Y a-t-il deux féminismes irréconciliables ? Depuis quelques années, les sujets de dissensions sont de plus en plus nombreux au sein du mouvement féministe que ce soit sur la place de la religion ou de la couleur de peau. De plus en plus de "courants" se positionnent en opposition les uns des autres. Militante "historique" du MLF, Martine Storti appelle dans un livre Pour un féminisme universel (Seuil) à "sortir d'une approche binaire et manichéenne", explique-t-elle sur Europe 1. Invitée de Patrick Cohen, elle rappelle qu'il "n'y a pas d'un côté le bien et de l'autre le mal."
"Dans les deux cas, on a une réécriture et une reconstruction de l'histoire"
"J'essaye de sortir d'une sorte d'étouffement de deux dogmatismes concurrents", explique la militante féministe, qui a été professeure de philosophie. "D'un coté, il y a des gens qui au nom de l'antiracisme, et bien évidemment qu'il faut être antiraciste et lutter contre les restes de la colonisation, qualifient toutes les féministes blanches de racistes. D'un autre coté, il y a ceux et celles qui brandissent matin midi et soir la République et qui expliquent que la République a toujours été pour l'égalité femme-homme. Donc, dans les deux cas, on a une réécriture et une reconstruction de l'histoire."
"Ces dogmatismes se renforcent l'un et l'autre par une espèce de jeu de ping-pong", affirme-t-elle. Ainsi, Martine Storti appelle à un "féminisme universel". "Il y a des femmes qui partout dans le monde se battent pour les mêmes choses, pour l'égalité, pour la liberté, l'autonomie, pour ne pas dépendre de tel ou tel, pour ne pas être violé, pour ne pas être harcelé, pour l’égalité des salaires, pour exister : pour pouvoir aller jusqu'au bout d'elles-mêmes", explique la journaliste. "Je pense que le féminisme, c'est ça. Ça ne veut pas dire que les femmes se battent toutes de la même manière, mais les objectifs sont les mêmes : universel ne veut pas dire uniforme."

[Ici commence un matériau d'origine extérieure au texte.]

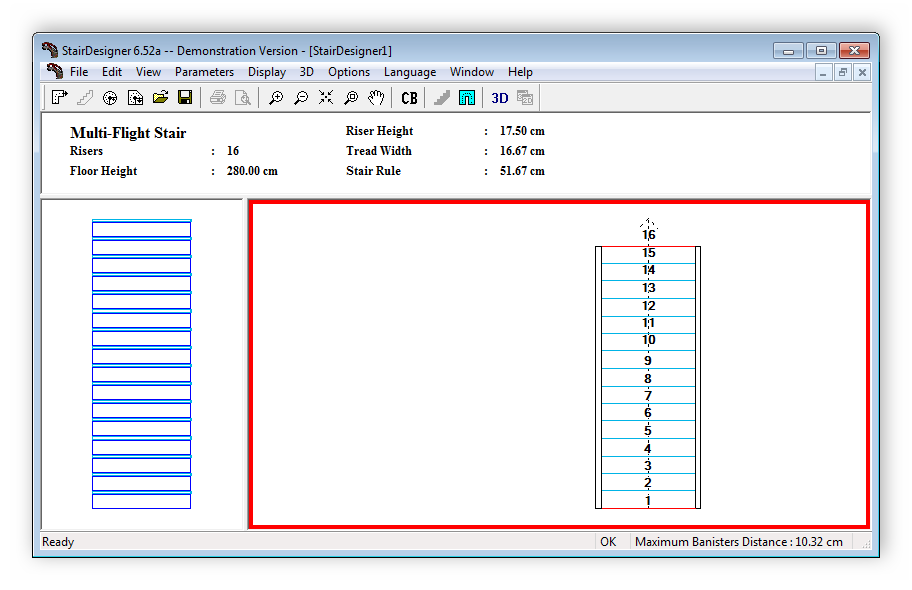Image resolution: width=912 pixels, height=590 pixels.
Task: Open the Options menu
Action: (x=349, y=72)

"Pour les femmes, le chemin risque d'être encore très long"
"Le féminisme universel est porté par les mêmes valeurs, mais surtout les mêmes objectifs. La liberté et l'égalité n'appartiennent pas à l'Occident et n'ont pas été créées par l'Occident. Elles sont juste un chemin pour être nous-mêmes", continue Martine Storti. "Ce n'est pas un chemin qui est déjà tracé. C'est un chemin qui se poursuit de génération en génération. Et pour les femmes, le chemin risque d'être encore très long".
La radicalité "existait déjà dans les années 1970"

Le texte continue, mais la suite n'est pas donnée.